Una justificación histórica que absuelve todas las responsabilidades francesas en los crímenes perpetrados durante estos cuatro años. Touvier, ferviente católico y convencido militante anticomunista, es un ejemplo claro de la guerra civil larvada que dividió a Francia durante la II Guerra Mundial. Por un lado, el Gobierno de Vichy dirigido por el mariscal Pétain, que solicitó el armisticio a Hitler el 16 de junio de 1940, pidiendo al pueblo francés su colaboración con el invasor. 

En respuesta a esta actitud «cobarde», el general De Gaulle lanzó el 18 de junio desde Londres su llamamiento a la resistencia. La milicia a la que pertenecía Paul Touvier, un movimiento paramilitar católico cuyo primer objetivo era exterminar el comunismo, se convirtió en la policía del Gobierno de Vichy, colaborando abiertamente con la Gestapo durante toda la ocupación, de 1940hasta la liberación de Lyón el 4 de septiembre del 1944. A partir de ese momento, Touvier entra en una semiclandestinidad, protegido por la Iglesia y la Policía. Lo que le permitió escapar a la Justicia durante 45 años, hasta el momento de su detención en un convento de Niza en mayo de 1989. En 1945 y 1947 fue condenado a la pena de muerte por sus crímenes. En el 47 fue detenido en París por la Policía acusado de participar en un complot contra la República, pero le abrieron las puertas de la comisaría y le ayudaron a escaparse.

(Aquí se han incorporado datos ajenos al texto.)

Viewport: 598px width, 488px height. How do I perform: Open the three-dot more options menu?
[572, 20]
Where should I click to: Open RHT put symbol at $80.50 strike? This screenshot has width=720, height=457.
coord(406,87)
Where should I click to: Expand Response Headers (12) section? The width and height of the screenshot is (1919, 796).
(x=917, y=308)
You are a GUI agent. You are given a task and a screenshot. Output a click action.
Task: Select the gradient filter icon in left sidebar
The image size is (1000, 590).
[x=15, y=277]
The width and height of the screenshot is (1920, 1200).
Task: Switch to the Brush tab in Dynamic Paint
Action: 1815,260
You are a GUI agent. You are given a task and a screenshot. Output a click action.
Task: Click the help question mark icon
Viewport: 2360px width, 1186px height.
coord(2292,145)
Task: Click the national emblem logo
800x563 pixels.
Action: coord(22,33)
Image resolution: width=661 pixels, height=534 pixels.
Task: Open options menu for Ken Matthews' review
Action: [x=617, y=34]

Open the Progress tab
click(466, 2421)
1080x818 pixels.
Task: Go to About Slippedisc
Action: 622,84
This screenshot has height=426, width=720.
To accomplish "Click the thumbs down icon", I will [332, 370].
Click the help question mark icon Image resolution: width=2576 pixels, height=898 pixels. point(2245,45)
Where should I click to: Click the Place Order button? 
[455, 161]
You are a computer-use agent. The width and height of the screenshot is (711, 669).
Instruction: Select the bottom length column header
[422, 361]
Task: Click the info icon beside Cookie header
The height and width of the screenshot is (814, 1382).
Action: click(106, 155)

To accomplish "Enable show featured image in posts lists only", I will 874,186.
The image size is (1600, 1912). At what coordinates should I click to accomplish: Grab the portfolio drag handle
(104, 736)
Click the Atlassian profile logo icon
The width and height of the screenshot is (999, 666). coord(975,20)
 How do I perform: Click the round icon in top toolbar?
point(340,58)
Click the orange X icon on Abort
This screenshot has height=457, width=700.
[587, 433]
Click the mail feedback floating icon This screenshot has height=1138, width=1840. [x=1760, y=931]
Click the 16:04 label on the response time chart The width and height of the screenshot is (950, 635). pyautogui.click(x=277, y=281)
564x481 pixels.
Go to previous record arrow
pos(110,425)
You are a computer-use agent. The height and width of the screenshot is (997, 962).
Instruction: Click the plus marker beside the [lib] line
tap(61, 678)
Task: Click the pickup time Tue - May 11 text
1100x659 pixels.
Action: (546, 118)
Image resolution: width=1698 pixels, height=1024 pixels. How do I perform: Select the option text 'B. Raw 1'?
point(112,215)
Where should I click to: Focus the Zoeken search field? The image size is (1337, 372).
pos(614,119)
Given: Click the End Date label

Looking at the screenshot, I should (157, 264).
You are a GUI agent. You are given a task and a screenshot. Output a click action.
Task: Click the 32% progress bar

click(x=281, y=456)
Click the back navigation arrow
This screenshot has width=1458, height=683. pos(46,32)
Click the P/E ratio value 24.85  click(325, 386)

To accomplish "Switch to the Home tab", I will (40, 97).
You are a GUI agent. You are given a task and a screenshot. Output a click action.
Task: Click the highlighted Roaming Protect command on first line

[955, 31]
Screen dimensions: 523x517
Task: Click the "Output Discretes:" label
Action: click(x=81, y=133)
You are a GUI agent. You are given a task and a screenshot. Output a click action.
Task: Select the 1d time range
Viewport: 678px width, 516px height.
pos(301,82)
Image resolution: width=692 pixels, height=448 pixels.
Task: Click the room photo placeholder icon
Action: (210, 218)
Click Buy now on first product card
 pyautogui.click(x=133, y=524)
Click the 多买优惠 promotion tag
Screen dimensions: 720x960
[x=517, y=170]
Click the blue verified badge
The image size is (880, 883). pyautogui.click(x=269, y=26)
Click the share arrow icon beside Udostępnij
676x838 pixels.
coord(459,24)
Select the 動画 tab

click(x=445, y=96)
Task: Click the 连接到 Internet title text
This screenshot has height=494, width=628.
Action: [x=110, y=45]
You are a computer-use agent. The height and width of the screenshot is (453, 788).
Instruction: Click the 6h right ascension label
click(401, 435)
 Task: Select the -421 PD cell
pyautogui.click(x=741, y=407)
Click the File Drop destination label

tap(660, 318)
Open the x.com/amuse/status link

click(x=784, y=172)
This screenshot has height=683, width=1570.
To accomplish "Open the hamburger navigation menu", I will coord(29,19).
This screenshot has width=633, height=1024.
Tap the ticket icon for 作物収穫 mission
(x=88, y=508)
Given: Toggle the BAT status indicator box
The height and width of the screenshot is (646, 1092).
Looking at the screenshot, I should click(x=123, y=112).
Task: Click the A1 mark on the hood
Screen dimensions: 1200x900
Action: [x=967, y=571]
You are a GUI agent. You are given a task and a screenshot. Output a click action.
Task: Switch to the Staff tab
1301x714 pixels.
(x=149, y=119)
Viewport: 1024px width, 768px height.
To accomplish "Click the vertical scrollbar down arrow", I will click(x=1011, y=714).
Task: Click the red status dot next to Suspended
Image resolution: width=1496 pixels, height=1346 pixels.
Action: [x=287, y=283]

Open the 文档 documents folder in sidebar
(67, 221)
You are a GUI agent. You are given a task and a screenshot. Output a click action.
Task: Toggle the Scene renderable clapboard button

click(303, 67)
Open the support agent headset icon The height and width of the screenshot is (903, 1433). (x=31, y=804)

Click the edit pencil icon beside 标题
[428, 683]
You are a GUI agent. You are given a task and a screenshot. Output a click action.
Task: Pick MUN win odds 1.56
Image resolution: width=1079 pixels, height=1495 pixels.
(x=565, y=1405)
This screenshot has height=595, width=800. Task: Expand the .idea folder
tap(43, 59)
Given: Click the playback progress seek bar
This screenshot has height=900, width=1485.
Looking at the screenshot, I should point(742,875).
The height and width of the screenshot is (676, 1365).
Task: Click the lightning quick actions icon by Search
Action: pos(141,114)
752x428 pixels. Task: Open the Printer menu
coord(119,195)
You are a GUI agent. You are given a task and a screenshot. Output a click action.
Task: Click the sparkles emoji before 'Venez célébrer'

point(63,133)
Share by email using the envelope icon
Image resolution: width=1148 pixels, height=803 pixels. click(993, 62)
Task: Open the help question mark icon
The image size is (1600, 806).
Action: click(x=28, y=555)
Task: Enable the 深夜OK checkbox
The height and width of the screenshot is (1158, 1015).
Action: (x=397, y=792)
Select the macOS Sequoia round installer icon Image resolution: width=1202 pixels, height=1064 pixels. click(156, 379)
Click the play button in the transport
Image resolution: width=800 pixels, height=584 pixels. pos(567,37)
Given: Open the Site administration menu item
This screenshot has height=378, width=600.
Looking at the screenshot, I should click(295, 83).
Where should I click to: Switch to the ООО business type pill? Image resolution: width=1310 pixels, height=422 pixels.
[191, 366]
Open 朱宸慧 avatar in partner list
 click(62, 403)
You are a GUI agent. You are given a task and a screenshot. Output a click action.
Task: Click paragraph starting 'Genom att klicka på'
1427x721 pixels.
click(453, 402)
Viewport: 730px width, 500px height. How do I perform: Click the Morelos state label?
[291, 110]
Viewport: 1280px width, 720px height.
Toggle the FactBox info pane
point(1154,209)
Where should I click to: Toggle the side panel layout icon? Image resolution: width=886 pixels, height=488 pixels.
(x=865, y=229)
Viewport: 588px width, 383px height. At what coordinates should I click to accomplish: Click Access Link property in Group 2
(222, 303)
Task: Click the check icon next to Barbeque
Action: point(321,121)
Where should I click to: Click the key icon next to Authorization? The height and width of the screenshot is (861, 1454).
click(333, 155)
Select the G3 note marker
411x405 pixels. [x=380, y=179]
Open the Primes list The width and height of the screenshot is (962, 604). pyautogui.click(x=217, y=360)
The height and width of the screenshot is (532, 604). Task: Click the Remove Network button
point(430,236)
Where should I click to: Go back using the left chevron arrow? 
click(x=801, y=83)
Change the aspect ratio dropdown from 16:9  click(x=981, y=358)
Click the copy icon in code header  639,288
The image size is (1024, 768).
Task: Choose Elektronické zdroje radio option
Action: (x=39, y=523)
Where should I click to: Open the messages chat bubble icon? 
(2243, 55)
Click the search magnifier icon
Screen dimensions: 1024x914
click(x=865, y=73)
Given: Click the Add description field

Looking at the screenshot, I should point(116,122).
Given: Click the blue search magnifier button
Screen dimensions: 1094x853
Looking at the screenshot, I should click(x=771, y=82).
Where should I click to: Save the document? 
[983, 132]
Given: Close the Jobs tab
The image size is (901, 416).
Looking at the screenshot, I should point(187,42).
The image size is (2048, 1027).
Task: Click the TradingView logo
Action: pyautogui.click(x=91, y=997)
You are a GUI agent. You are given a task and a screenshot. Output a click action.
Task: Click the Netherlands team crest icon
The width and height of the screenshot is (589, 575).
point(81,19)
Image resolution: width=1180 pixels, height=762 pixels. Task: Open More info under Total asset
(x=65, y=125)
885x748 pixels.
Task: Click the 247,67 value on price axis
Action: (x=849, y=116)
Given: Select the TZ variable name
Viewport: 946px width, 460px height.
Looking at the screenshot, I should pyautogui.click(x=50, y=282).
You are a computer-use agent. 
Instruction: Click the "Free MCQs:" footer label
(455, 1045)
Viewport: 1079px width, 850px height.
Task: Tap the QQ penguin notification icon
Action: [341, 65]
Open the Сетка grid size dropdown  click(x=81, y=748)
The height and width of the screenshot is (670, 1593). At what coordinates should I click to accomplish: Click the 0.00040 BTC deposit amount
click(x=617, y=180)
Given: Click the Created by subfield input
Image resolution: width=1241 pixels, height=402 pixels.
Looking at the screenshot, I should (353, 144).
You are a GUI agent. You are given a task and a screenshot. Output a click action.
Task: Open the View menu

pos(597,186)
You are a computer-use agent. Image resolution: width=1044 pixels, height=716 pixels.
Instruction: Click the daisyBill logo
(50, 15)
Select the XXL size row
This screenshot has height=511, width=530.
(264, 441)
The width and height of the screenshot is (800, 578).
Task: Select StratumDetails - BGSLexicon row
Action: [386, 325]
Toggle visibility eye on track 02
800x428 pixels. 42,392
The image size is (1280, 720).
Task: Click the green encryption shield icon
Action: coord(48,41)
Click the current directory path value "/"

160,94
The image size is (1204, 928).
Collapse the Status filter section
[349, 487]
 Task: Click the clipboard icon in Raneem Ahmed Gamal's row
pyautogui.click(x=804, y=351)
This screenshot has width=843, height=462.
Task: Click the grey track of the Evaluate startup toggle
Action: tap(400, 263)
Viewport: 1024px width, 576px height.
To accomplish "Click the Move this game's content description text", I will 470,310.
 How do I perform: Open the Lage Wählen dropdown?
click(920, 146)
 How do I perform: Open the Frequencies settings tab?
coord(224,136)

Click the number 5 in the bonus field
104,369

Durante 25 años no cesó en su intento de conseguir su rehabilitación, recabando para ello la ayuda de las autoridades eclesiásticas, contando durante muchos años con la ayuda inestimable del antiguo arzobispo de Lyón Monseñor Duqueire, que llegó a ser responsable de la diplomacia del Vaticano. Este personaje consiguió que el presidente Georges Pompidou le acordara la gracia presidencial en 1971. 

Frente a esta voluntad redentora del Estado se crearon las asociaciones de víctimas de la deportación, con el magistrado Charles Libmann en cabeza. El fue el encargado de realizar las pesquisas, de recensar los testigos, de buscar las pruebas materiales para pedir la reapertura del dossier Touvier. Una labor minuciosa que ha durado 21 años y que puede quedar completamente aniquilada. La lista de crímenes perpetrados, dirigidos o cubiertos por Touvier es larguísima. Los testigos oculares, sus propias víctimas, son legión. Los franceses no desean perder la memoria, a pesar de que sean actos cometidos durante la II Guerra Mundial. El propio ministro de Cultura, Jack Lang, ha pedido a los profesores de Historia que «recuerden a todos sus alumnos lo que fue el Gobierno de Vichy».